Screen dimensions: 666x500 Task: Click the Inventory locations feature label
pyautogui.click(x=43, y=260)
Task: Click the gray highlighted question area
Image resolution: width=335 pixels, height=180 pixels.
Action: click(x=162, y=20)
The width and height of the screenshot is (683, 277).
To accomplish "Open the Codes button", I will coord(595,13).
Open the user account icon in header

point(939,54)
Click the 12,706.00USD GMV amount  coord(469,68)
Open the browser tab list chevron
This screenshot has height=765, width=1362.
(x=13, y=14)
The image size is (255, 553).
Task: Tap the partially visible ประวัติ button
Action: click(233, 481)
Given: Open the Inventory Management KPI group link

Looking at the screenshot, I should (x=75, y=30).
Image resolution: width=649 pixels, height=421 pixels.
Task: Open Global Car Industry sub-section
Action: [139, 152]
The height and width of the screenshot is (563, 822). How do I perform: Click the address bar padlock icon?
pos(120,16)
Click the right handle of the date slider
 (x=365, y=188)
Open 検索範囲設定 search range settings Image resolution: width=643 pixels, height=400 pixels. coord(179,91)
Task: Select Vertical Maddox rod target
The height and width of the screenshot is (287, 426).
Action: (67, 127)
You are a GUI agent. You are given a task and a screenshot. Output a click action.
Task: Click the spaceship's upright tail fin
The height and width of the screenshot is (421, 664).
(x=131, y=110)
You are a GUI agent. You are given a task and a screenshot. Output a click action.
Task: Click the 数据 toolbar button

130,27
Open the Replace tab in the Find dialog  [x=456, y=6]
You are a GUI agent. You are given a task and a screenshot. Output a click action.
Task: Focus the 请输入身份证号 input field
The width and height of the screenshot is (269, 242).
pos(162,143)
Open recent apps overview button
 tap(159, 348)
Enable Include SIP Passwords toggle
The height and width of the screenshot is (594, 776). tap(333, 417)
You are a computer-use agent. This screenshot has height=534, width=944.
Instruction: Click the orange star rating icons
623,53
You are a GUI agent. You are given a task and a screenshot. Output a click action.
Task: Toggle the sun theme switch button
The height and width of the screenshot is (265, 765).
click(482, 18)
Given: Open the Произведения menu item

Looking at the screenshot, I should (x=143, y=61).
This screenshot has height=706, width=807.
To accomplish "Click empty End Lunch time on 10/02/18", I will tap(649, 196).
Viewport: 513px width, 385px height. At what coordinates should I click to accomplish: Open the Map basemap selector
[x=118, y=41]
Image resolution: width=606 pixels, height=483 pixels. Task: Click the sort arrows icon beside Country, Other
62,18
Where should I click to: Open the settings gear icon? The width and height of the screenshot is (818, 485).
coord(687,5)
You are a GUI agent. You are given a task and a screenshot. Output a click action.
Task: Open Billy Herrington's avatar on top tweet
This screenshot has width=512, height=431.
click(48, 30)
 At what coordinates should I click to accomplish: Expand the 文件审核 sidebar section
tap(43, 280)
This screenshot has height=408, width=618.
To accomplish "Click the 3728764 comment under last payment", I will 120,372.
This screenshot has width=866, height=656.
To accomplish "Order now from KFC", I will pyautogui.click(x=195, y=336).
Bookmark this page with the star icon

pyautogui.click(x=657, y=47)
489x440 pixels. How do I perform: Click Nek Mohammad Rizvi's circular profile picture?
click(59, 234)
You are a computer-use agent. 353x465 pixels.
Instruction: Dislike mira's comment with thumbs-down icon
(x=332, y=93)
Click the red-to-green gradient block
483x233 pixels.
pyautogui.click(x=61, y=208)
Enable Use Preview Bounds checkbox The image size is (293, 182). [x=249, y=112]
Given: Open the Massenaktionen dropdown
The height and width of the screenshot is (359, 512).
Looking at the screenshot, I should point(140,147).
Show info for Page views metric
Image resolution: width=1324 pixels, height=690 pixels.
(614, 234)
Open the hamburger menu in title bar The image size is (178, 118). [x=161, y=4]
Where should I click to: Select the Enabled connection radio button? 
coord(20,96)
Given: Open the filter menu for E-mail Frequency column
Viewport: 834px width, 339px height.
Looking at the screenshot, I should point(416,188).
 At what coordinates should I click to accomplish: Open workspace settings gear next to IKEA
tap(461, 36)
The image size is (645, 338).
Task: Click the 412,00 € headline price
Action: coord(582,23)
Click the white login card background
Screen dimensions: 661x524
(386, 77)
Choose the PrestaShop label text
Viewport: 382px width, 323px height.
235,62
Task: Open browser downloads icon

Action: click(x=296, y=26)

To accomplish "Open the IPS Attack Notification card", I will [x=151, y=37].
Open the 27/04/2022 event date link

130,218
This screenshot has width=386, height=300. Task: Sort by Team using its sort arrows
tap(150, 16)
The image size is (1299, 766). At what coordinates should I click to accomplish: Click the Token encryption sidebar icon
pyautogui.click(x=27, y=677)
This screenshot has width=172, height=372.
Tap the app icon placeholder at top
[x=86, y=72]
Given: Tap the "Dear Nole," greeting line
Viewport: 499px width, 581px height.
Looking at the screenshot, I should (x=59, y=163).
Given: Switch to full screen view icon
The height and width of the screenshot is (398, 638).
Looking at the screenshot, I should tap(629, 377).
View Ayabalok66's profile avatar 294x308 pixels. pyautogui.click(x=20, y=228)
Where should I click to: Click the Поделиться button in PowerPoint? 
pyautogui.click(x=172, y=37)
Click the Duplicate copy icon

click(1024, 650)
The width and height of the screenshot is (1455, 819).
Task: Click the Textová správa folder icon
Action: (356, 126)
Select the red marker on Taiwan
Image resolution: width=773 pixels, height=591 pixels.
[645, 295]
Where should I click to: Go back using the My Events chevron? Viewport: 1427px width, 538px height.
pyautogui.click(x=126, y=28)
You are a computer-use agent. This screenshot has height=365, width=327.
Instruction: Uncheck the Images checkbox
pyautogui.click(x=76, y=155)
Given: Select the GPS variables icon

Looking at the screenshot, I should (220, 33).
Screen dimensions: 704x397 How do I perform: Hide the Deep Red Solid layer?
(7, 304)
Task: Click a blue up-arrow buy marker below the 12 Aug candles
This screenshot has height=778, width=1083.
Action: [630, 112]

+++

From the listing above, return the lines starting at the one with "At what coordinates should I click to accomplish: Open workspace" and ending at the one with "Click the white login card background", both kept, exactly as they appear and nothing more.

 At what coordinates should I click to accomplish: Open workspace settings gear next to IKEA
tap(461, 36)
The image size is (645, 338).
Task: Click the 412,00 € headline price
Action: coord(582,23)
Click the white login card background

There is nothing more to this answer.